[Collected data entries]
*-*-*
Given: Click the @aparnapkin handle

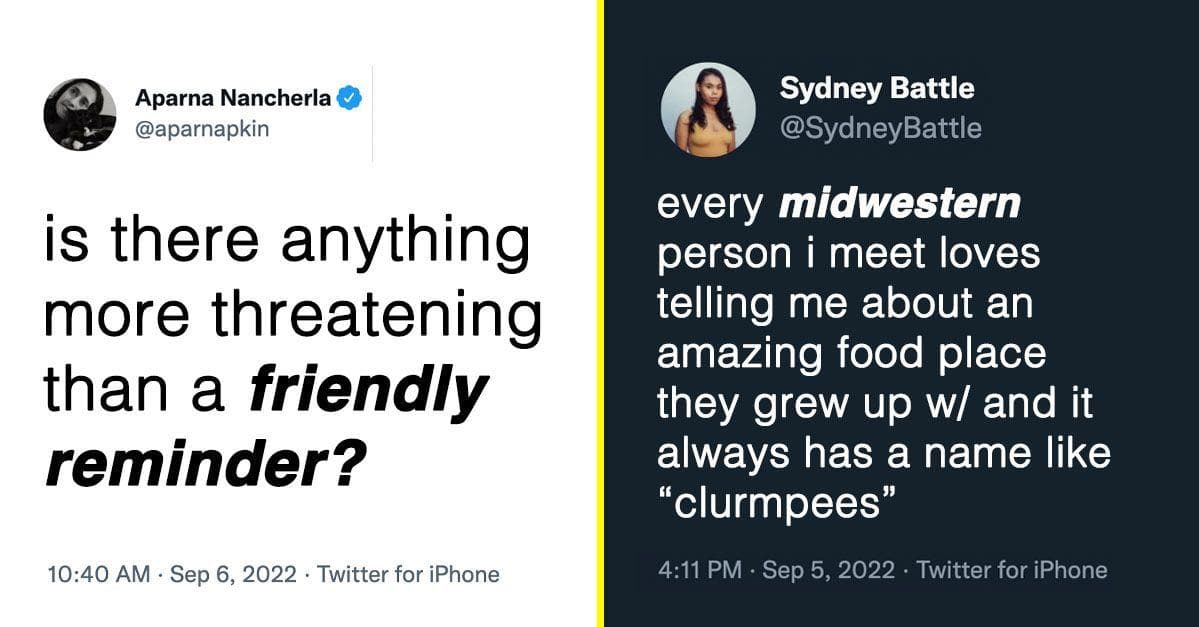Looking at the screenshot, I should coord(202,129).
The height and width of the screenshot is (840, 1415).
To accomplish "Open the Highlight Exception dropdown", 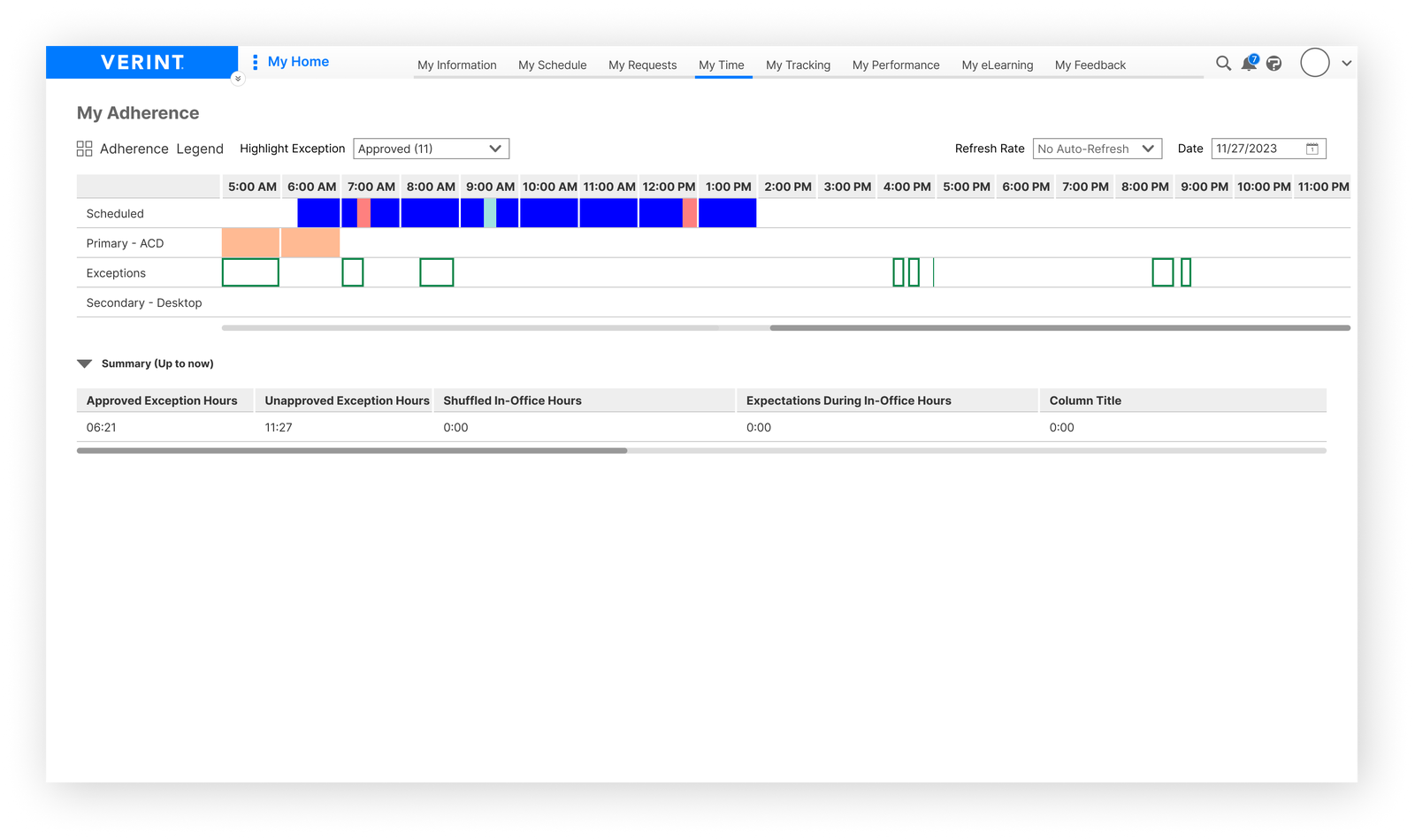I will [x=431, y=149].
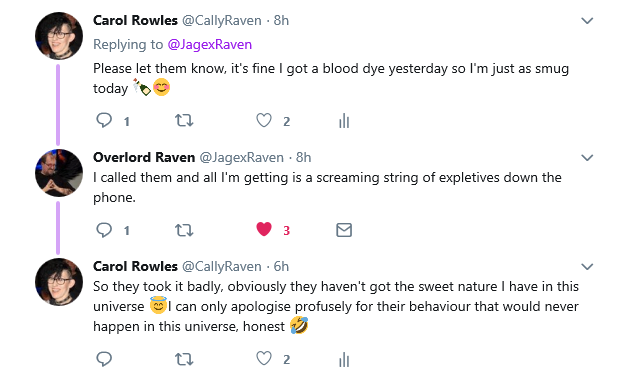This screenshot has width=628, height=368.
Task: Open chevron menu on Carol's 6h tweet
Action: 587,266
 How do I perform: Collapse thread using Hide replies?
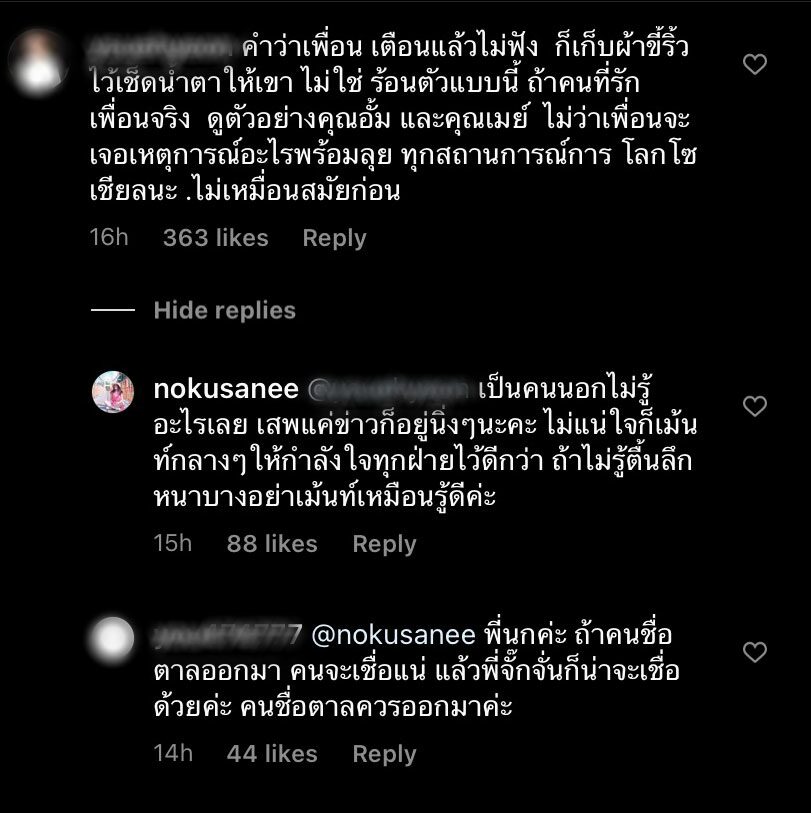[225, 310]
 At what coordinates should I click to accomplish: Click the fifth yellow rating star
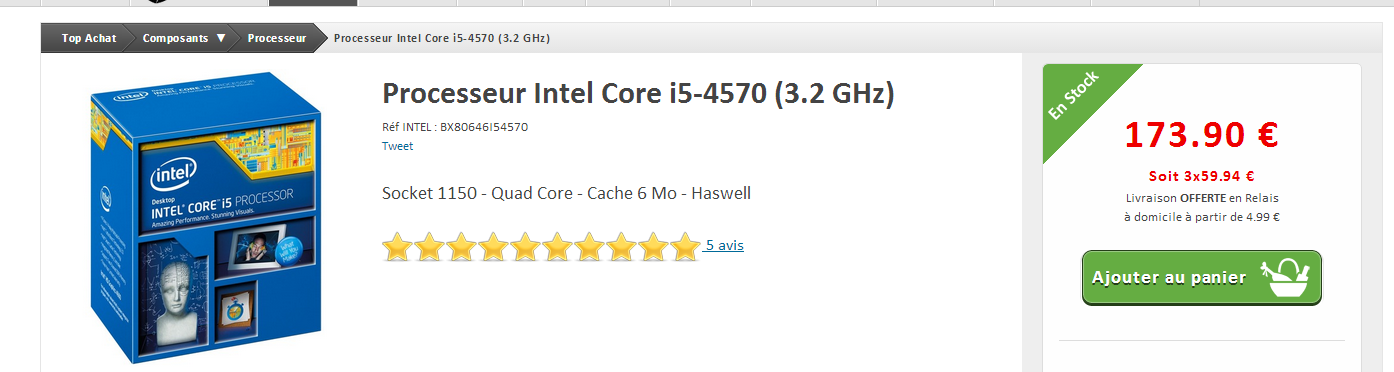(x=525, y=246)
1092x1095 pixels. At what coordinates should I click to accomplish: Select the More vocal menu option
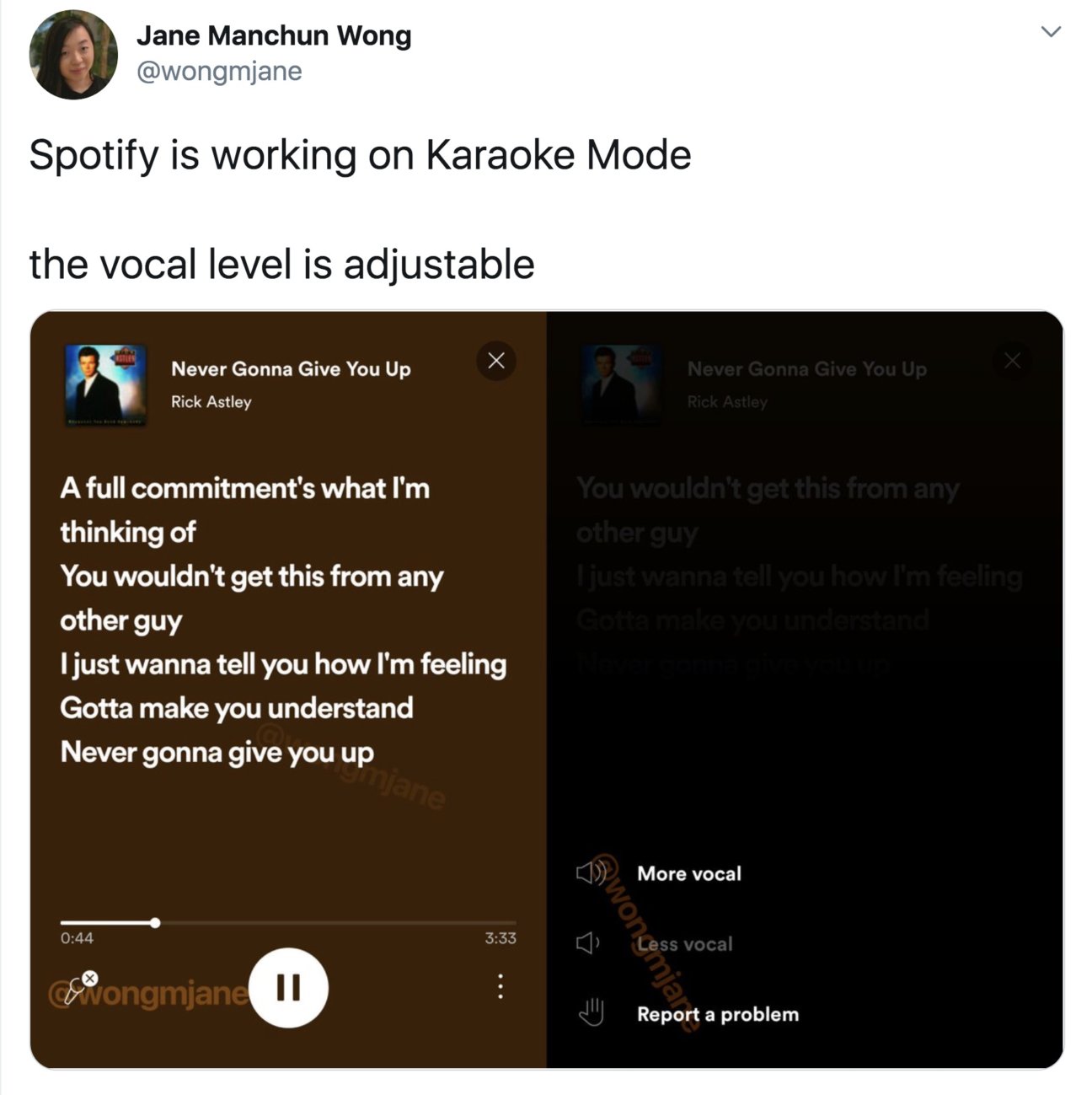pyautogui.click(x=689, y=873)
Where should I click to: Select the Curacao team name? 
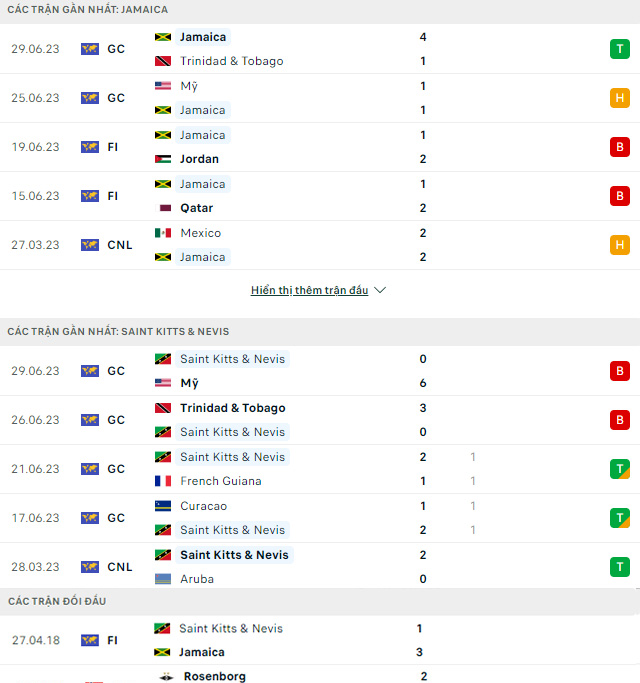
*-*-*
» DIRECTIONS
Your answer must be the lines from the one containing "How do I perform: Collapse" through the final line of the entries, duplicated exactly, with both ends kept and all pictures left out.

» WRITTEN RESPONSE
 How do I perform: Collapse thread using Hide replies?
[225, 310]
 At what coordinates should I click to accomplish: Click the fifth yellow rating star
(x=525, y=246)
1092x1095 pixels. At what coordinates should I click to accomplish: Select the More vocal menu option
pyautogui.click(x=689, y=873)
Where should I click to: Select the Curacao team name? 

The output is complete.